During a recent hearing in the case, Centurion’s lawyer Alfred Park didn’t say the records aren’t public.
He approached it from another angle, asking the judge to dismiss the case on the grounds Centurion isn’t a public body, so it isn’t required to designate a records custodian, and IPRA enforcement actions can only be brought against designated records custodians.
Thus, he reasoned, enforcement actions couldn’t be brought against the company.
State District Judge Kathleen McGarry Ellenwood seemed unmoved by that argument during a Dec. 6 hearing on the motion, saying: “That places anyone making a public records request ... in the position of being frustrated and not being able to get the records, which is kind of contrary to what the Legislature thought of when they created [the Inspection of Public Records Act].”
“It seems to me the department takes [its open records responsibilities] and contracts them out to this third party, thereby avoiding the public record responsibilities that it has,” she said.
“I just really have a problem with that, to tell you the truth,” she added.
Ellenwood denied Centurion’s motion for a dismissal in the case, writing in her Dec. 13 decision Ortiz’s 2016 ruling still applied.
“A private entity performing a public function has a legal duty under the New Mexico Inspection of Public Records Act ... to provide public records arising from performance of that public function,” she wrote.
Albuquerque attorney Parrish Collins, who represents more than a dozen plaintiffs who have filed lawsuits alleging they were denied adequate medical care in state custody, is also suing the state, and Centurion.
“Centurion’s refusal to provide the requested documents is particularly egregious in light of its persistent and repeated claims in other litigation that it is a public employee ... or an arm of the New Mexico Corrections Department,” he said in a recent phone interview.
Parrish said the company has claimed and been granted governmental immunity in cases he has pending in the First Judicial District, which protects the company from having to pay punitive damages and caps actual damages in the cases at $650,000.
“It’s weird and counterintuitive,” he said, adding, for a multibillion-dollar corporation such as Centurion, it’s cheaper to pay out the occasional settlement than it is to provide proper medical care.
“They are operating outside the law, basically,” he said.
The state currently contracts with Wexford Health — a company the state hired in 2019 after having fired it in 2007 over the quality of care it delivered, according to previous reports.
Wexford’s contract is worth $246 million over the next four years.
New Mexico inmates have filed multiple lawsuits against all three vendors — some of the largest providers of prisoner health care in the nation — alleging their health care needs aren’t being met.

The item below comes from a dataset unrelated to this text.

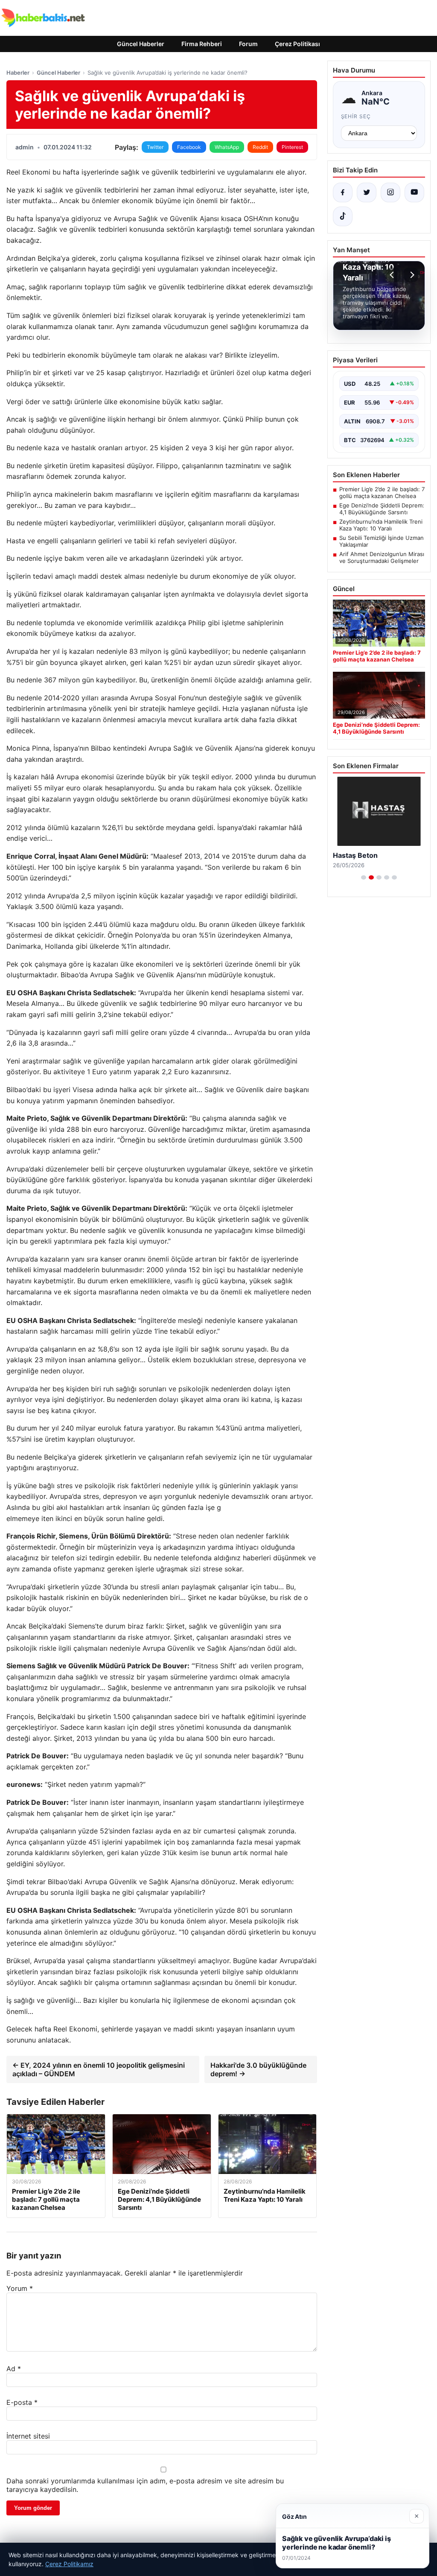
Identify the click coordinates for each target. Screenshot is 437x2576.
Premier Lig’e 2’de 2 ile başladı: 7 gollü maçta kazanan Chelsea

All three companies have also provided care in state prisons in Arizona, where officials await a ruling in a weekslong federal trial aimed at determining whether medical care was so bad inside that state’s prisons that it violated prisoners’ right to be free from cruel and unusual punishment.
None of the three companies responded to requests for comment.
Corrections Department spokesman Eric Harrison didn’t directly address The New Mexican’s written questions
on the topic but wrote in an email last week:
“The Department understands the important [sic] of the Inspection of Public Records Act, and remains committed to transparency. We will continue to work with our contractors and partners to ensure that any documents considered public record are made available, subject to New Mexico’s law.”